◆ **Written problem**: In the forum thread about buying an HD 6670, what price range does the reply give for the suggested GDDR5 version?

◆ **Given passage**:
┄┄┄┄┄┄┄┄┄┄

# Help buying 6670



## furious_gamer (Dec 24, 2012)

I am gaming at 1366x resolution @ mid settings. So i decided to buy 6670 (budget constraints), so i browsed in flipkart. Now they have two variants,

Sapphire AMD/ATI Radeon HD 6670 1 GB DDR3 Graphics Card: Flipkart.com

Gigabyte AMD/ATI Radeon HD 6670 2 GB DDR3 GV-R667D3-2GI Graphics Card: Flipkart.com

one is 2GB and one is 1GB. Now surprisingly 2GB one is lesser than 1GB. Does that make big impact in game's performance?

I am not much into memory, but just wanna know?


----------



## Cilus (Dec 24, 2012)

Buddy, both of them has Shader Model 5, Shader support is the property of the GPU, not the memory associated with it. Here both of them are using same GPU, while Gigabyte offering 2GB andfor Sapphire, it is 1 GB. GPUGigabyte cards cost lesser than Sapphire model and 2Gb memory is a marketing gimmick. But as you know, for the lower end cards, 1GB or 2GB does not matter much as they're not enough powerful to use more than 1GB Video Memory. Here you need to look for a faster memory which can provide higher memory bandwidth.

My suggestion is to spend little more and get a Sapphire or MSI HD 6670 1GB GDDR5 version which offers more than twice the memory bandwidth of the DDR3 version. It will cost you around 5.2 to 5.4K and offers better performance than the DDR3 version.

┄┄┄┄┄┄┄┄┄┄

◆ **Information given**:
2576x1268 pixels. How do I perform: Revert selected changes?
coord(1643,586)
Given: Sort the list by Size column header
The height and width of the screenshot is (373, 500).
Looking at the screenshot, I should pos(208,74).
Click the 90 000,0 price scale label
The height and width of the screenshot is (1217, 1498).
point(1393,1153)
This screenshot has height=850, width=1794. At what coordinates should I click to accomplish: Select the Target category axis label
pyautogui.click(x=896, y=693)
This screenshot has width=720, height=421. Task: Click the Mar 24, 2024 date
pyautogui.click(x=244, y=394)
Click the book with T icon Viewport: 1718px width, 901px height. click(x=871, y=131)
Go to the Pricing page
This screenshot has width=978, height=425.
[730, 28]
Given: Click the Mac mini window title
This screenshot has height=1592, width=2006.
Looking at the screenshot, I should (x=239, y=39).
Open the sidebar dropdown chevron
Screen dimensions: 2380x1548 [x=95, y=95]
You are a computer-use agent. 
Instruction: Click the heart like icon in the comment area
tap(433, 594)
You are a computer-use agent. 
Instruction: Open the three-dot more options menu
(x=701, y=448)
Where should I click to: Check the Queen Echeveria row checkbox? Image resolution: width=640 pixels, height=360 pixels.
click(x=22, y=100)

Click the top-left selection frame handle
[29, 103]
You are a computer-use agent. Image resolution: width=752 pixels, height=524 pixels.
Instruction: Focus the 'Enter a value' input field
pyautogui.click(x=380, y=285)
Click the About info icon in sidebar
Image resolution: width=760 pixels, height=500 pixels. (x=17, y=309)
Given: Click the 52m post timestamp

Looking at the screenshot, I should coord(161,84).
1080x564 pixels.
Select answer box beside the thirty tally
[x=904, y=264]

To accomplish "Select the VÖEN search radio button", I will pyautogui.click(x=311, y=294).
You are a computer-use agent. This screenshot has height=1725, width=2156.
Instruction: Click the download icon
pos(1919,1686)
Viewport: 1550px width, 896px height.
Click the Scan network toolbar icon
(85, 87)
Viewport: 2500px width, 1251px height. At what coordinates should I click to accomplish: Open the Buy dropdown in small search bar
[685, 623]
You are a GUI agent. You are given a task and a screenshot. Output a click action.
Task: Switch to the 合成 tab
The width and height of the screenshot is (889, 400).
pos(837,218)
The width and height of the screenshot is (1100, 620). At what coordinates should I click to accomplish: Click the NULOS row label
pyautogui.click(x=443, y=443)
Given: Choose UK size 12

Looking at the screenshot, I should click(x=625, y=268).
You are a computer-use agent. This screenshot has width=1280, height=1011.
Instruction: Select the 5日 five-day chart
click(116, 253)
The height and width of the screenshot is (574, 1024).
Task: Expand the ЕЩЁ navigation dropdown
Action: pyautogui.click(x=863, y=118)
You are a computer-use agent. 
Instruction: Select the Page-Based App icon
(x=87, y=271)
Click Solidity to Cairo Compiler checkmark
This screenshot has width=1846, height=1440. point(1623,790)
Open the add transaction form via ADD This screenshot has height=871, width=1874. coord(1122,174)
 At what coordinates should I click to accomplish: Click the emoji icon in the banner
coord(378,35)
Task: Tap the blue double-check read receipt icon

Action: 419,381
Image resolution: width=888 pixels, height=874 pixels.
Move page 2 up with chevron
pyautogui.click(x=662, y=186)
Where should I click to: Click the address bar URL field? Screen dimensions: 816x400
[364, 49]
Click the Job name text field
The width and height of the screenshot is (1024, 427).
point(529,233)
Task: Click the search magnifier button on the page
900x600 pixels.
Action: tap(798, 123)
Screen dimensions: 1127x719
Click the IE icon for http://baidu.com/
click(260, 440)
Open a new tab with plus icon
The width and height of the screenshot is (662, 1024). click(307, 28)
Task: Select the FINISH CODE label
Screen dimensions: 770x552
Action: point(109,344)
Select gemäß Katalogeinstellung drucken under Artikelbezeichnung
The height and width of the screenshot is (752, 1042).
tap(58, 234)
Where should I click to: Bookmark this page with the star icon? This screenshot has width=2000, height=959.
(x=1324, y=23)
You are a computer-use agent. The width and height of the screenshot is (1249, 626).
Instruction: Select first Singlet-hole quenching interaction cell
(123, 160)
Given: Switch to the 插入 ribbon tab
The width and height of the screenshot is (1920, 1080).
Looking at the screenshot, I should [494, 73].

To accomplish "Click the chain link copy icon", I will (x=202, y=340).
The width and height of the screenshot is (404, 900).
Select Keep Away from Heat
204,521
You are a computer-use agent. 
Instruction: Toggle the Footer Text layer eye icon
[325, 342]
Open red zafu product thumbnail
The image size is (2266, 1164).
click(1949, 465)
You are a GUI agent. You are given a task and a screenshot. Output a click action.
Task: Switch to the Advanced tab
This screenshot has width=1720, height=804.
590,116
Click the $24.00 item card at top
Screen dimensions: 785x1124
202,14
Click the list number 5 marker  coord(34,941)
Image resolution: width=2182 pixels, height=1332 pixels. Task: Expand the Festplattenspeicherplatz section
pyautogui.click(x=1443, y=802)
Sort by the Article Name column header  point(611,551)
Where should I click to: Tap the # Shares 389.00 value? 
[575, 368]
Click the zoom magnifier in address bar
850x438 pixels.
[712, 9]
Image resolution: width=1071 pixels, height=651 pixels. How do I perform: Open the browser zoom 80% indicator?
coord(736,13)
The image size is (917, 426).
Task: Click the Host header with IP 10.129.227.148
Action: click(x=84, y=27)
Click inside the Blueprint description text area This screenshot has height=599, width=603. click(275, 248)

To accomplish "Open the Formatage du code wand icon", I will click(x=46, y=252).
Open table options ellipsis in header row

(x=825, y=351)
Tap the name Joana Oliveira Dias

┄┄┄┄┄┄┄┄┄┄

◆ **Written solution**: Around 5.2 to 5.4K.